「店長しだいで店の数字は変わる」とよく言われるように、外食業界において店長の重要性は広く認識されています。
しかしながら、多くの企業では店長=店の管理者という位置づけにとどまっているのが現状です。現場のパート・アルバイトを管理せよ、原価や人件費を抑えろ、利益が予算に届いていない・・・・。
本部から管理ばかりを要求される店長にはストレスがたまり、利益を出すためにコストを削った結果、店はどんどん陳腐化して売上げと利益がさらに下がっていく。近年、こういう悪循環に陥る外食企業が多く見られます。
著者が主張する店長の役割は、そうではありません。店長は単なる管理者ではなく、お客の満足を得て客数と売上げを高めていく存在なのです。
それが店長に課せられた責任であり、その責任を果たした結果として利益があるのです。
そうであってこそビジネス成功の鉄則であり、お客と企業がWin-Winの関係になることができるのです。
店長の本来の役割は何か、本来の役割を果たせる店長を育成するためには何が必要なのか。
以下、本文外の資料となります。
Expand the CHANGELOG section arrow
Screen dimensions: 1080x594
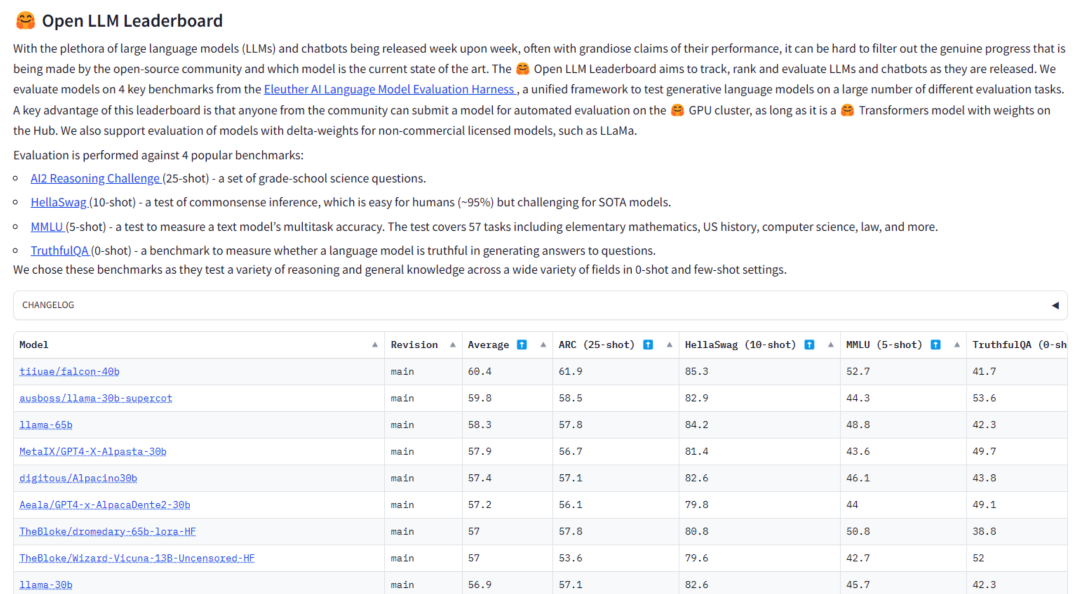pos(1054,305)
そのすべてを明らかにしたのが本書です。
「プロローグ」と「エピローグ」を挟んで、本編は4つの章で構成。
「オペレーションと準備の技術」からはじまり、「採用とトレーニングの進め方」、「店長の数値管理の技術」、「部下の育成」と、店長が現場で果たすべき任務をわかりやすく解説します。
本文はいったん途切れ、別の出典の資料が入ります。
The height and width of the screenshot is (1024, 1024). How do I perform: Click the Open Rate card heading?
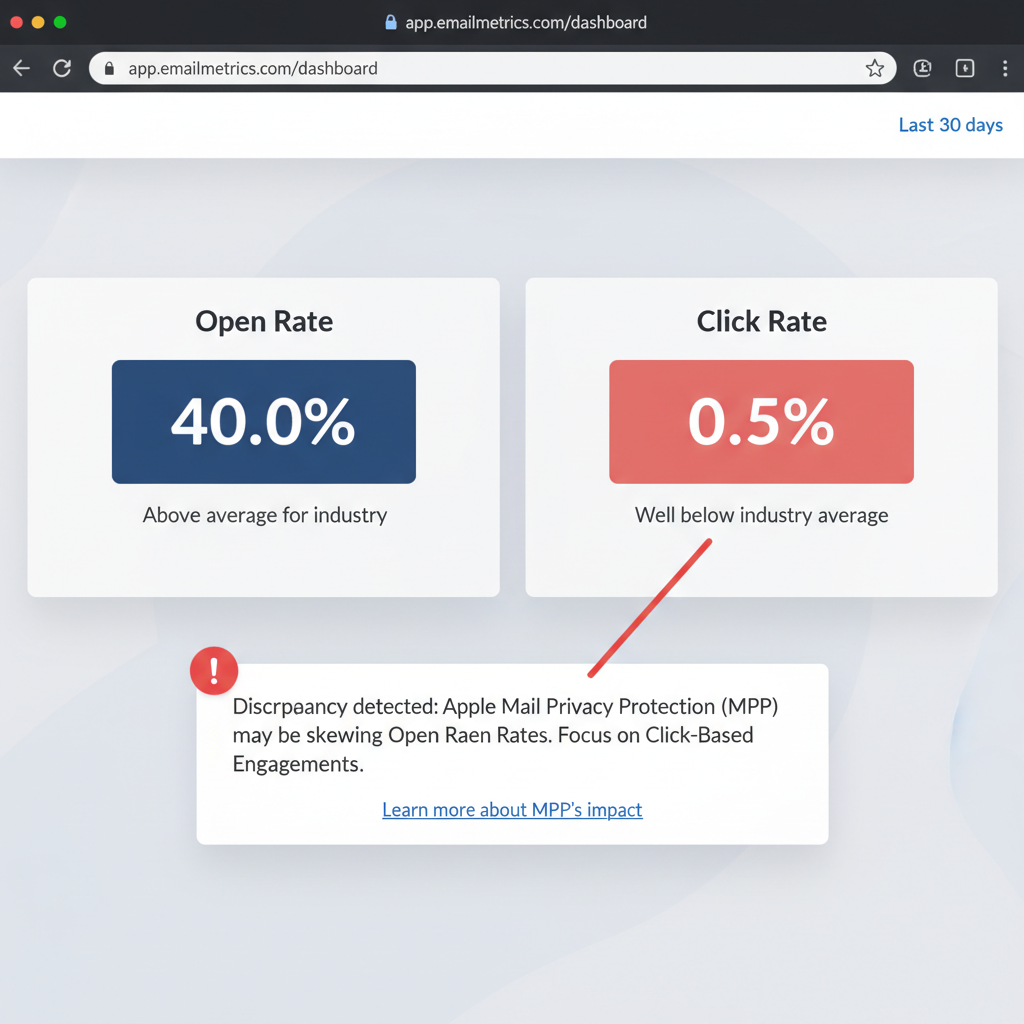coord(263,321)
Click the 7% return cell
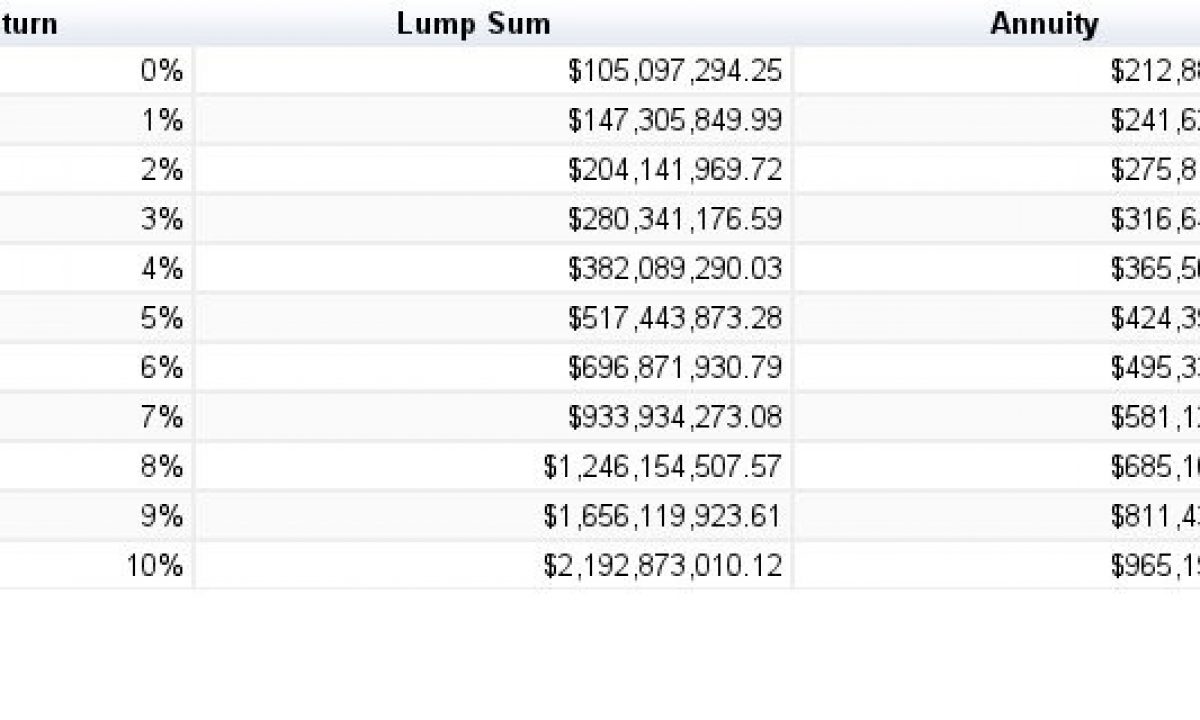1200x720 pixels. [x=161, y=417]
一貫しているのは「顧客満足」が絶対の評価基準であること。それが端的に表れているのが「コストはお客さまの満足を得るために使うもの。標準より少ない場合こそ問題にしなければならない」という指摘です。
これこそ本来のコスト管理であり、それができる店長を育成することが大競争時代を勝ち抜くための条件、と筆者は主張します。
店長が果たすべき任務と合わせて、その任務を果たせる環境や仕組みづくりの大切さを説いているのも本書の特徴。
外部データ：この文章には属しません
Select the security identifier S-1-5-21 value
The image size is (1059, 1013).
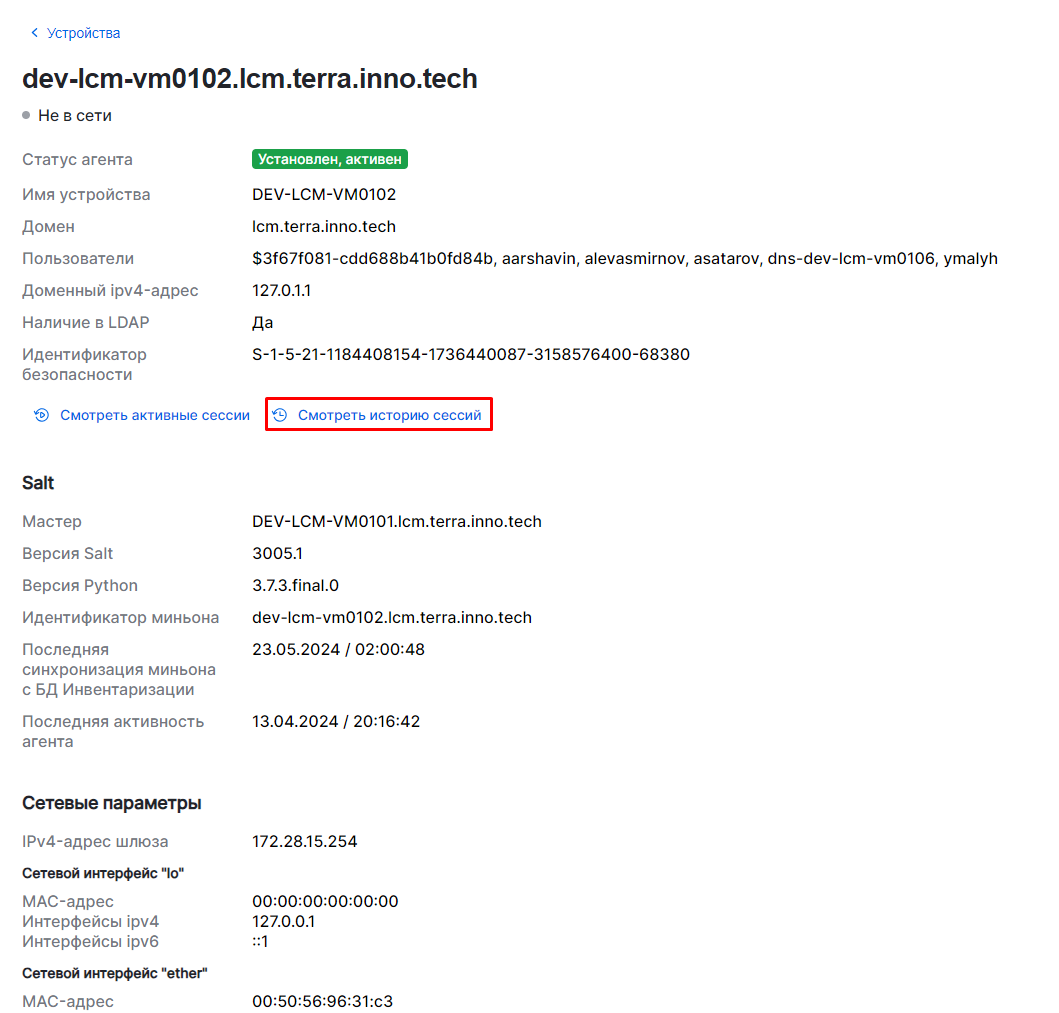coord(470,354)
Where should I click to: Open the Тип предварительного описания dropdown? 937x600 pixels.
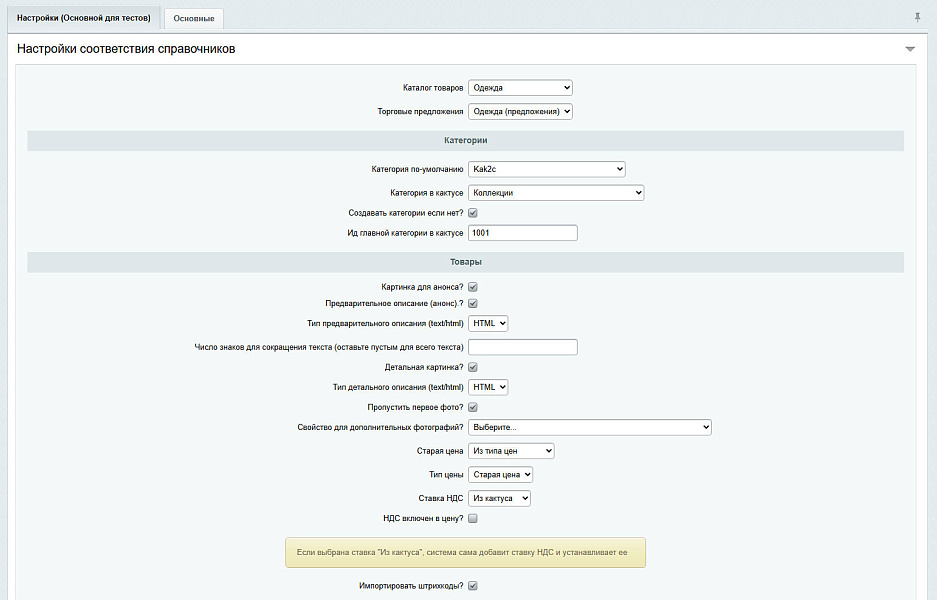[488, 323]
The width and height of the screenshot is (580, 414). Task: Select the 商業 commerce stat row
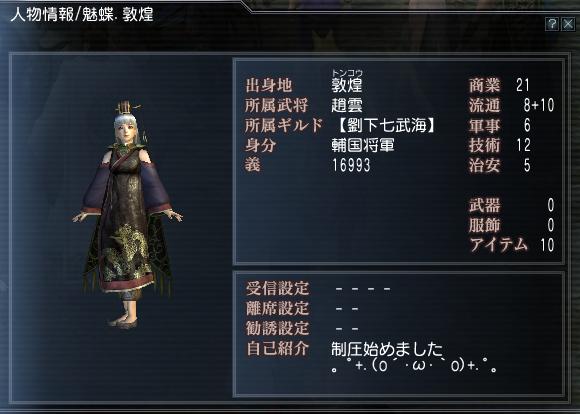click(x=499, y=85)
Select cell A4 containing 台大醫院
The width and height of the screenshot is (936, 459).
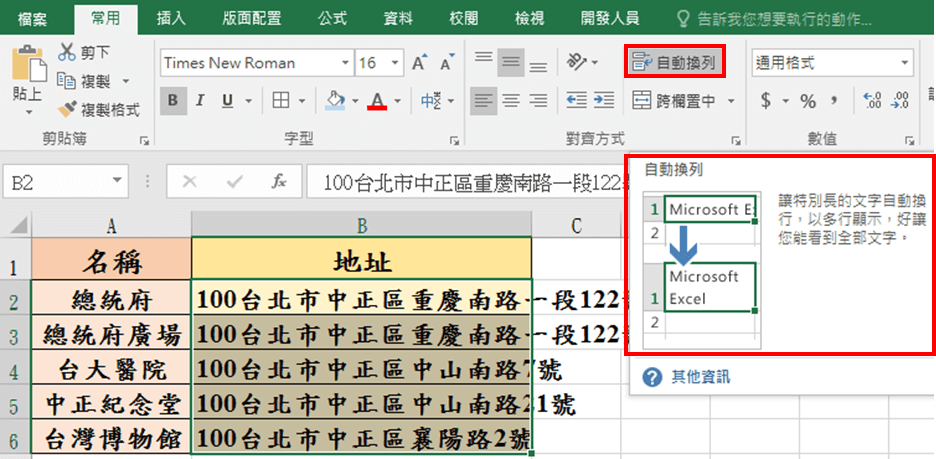(x=112, y=371)
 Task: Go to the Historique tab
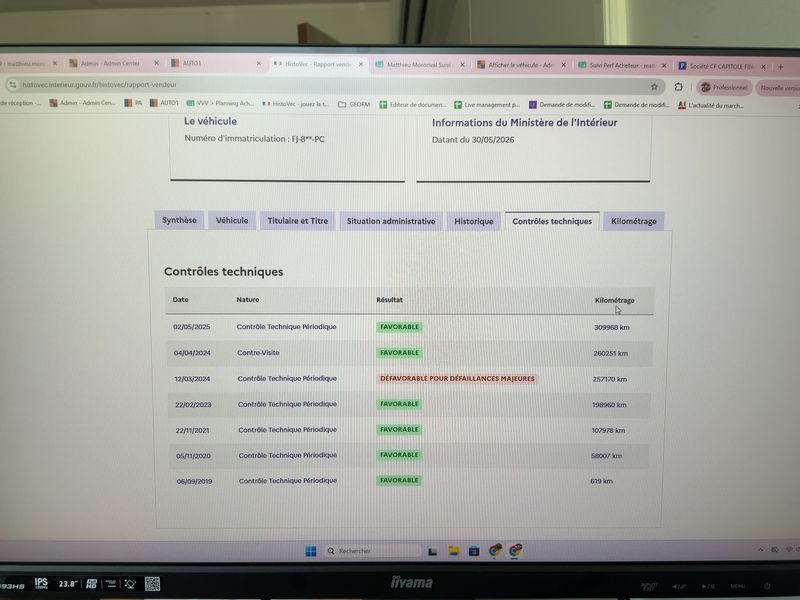[x=473, y=221]
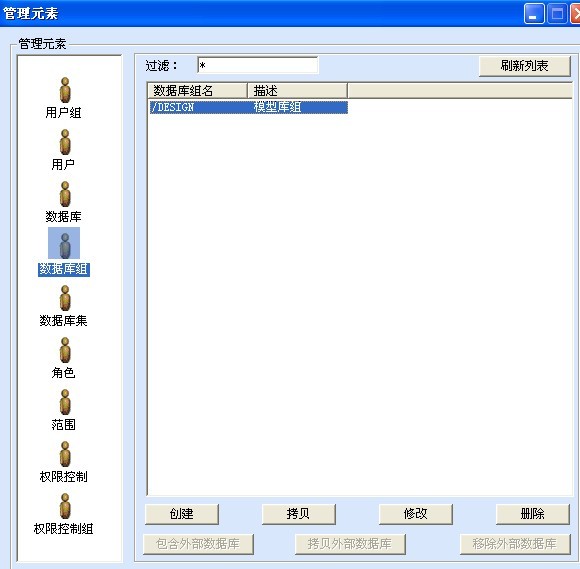Click the disabled 包含外部数据库 button
The height and width of the screenshot is (569, 580).
coord(198,544)
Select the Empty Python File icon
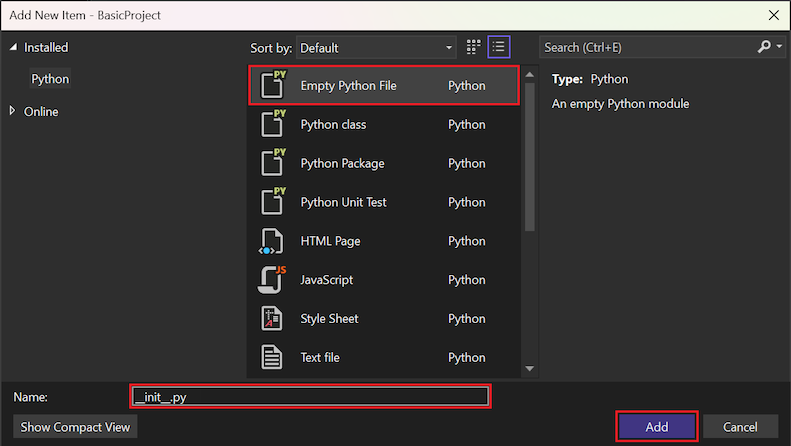Viewport: 791px width, 446px height. click(x=272, y=85)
とりわけ重要なのが帳票類で、ワークスケジュール表や日報などをあるべきモデル例を挙げつつ解説します。
これもまた、管理することが目的ではありません。あくまで顧客満足を高め、その結果として客数と売上げを上げるために帳票類を活用することが大事なのです。
外食の現場を知り抜いた著者ならではの、真に実戦的な店長論は、連載中から大きな反響を得ました。著者は大手外食企業のロイヤル(株)で「ロイヤルホスト」全国展開の陣頭指揮をとり、多くの店長、その上司であるエリアマネジャーや経営幹部を育成してきました。
コンサルタントに転じてからも常に現場目線を貫き、競争の最前線に立つ店長育成に重点を置いた指導で目覚ましい実績をあげています。
その育成ノウハウが1冊に詰まったのが本書。
チェーン展開する外食企業はもちろん、支店経営や個人店を含めて「強い店をつくりたい」と考えるすべての人必見です。